Despite trying to replace the car factories with other small manufacturers, Flint slipped deeper into debt and required an Emergency Manager to be appointed. One of the mounting expenses for the city and its residents was the water bill. For some residents it rose to over $100 a month.

“We have residents choosing between water and groceries and other bills,” said Bethany Hazard, whose own bill is about $100 a month for a single person.

The solution was to switch from their expensive Detroit water provider to a nearby company, the Karegnondi Water Authority, which pulls water from Lake Huron. Except that facility won’t come online until 2016, so to hold them over, they’re piping water from the Flint River.
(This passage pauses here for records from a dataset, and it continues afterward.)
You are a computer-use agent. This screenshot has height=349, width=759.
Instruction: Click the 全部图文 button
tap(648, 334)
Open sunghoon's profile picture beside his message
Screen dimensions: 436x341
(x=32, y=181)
Therein lies the problem.

The Flint River is notorious for containing decades-worth of factory runoff. Flint River water is 19 times more corrosive than Lake Huron’s. And corrosive river water improperly filtered, as Flint’s is, will strip everything it touches of iron and other debris as it moves through the pipes. It’s so dangerous, GM’s Flint Engine Operations won’t even use it in the plant. They’re bypassing the city supply for a nearby township’s water.

BOLD CLAIM: When GM won’t use water to make a car, humans probably shouldn’t drink it.

In the fall of 2014, six months after the switch, Flint underwent three boil advisories for coliform bacteria in the water. To get rid of the bacteria, disinfectants were used, but by January the water system was full of Total Trihalomethane, a byproduct of the disinfectants. TTHM can cause plenty of health complications over time, not least of which is cancer. It’s not recommended to expose yourself to it longterm, and young children and the elderly had to resort to bottled water.

Residents began to protest their persistent, bleach-smelling, dirty brown water. Kids and pets were breaking out in rashes. It seemed unhealthy despite what the Health Department was claiming were acceptable levels of TTHM. Everyone was assured the rust color was from a totally normal amount of iron in their pipes.

As of September 2015, no one, not even Erin Brockovich, was buying the “Oh, maybe you just got rusty pipes then, eh?” story.

Testing of Flint children before the water switch and after showed they have nearly six times the amount of lead in their blood than kids in surrounding counties. Just in case you forgot, lead poisoning causes irreversible brain damage. The researchers at Virginia Tech who discovered the lead levels advised families in specific zip codes to stop drinking their tap water immediately.

Governor Rick Snyder and the Department of Health completely refuted the study and insisted the water was safe to drink. Despite the assertion that the water “technically passed” lead level tests, local medical associations warned everyone to avoid it, and begged for the city to reconnect with their original Detroit supply until the new Lake Huron facility is finished.

Flint’s mayor and Congressional representatives kept pushing for more help, and a year and a half after the switch, the governor and the state health department changed their tune when they realized they were being branded as child murderers. Starting today, bottled water and extra lead filters will be available to residents, provided by the Michigan Department of Health Human Services and the Genesee County Community Action Resource Department. A new team of experts will begin retesting the water, and the city will try and find a solution that doesn’t include the Flint River.

If you’d like to help, you can donate to the Eastern Michigan Food Bank or the Flint Diaper Bank, which are both providing bottled water for homes with infants. One of the Virginia Tech students who discovered the lead problem, Anurag Mantha, has started a GoFundMe account to try and raise money for more lead filters.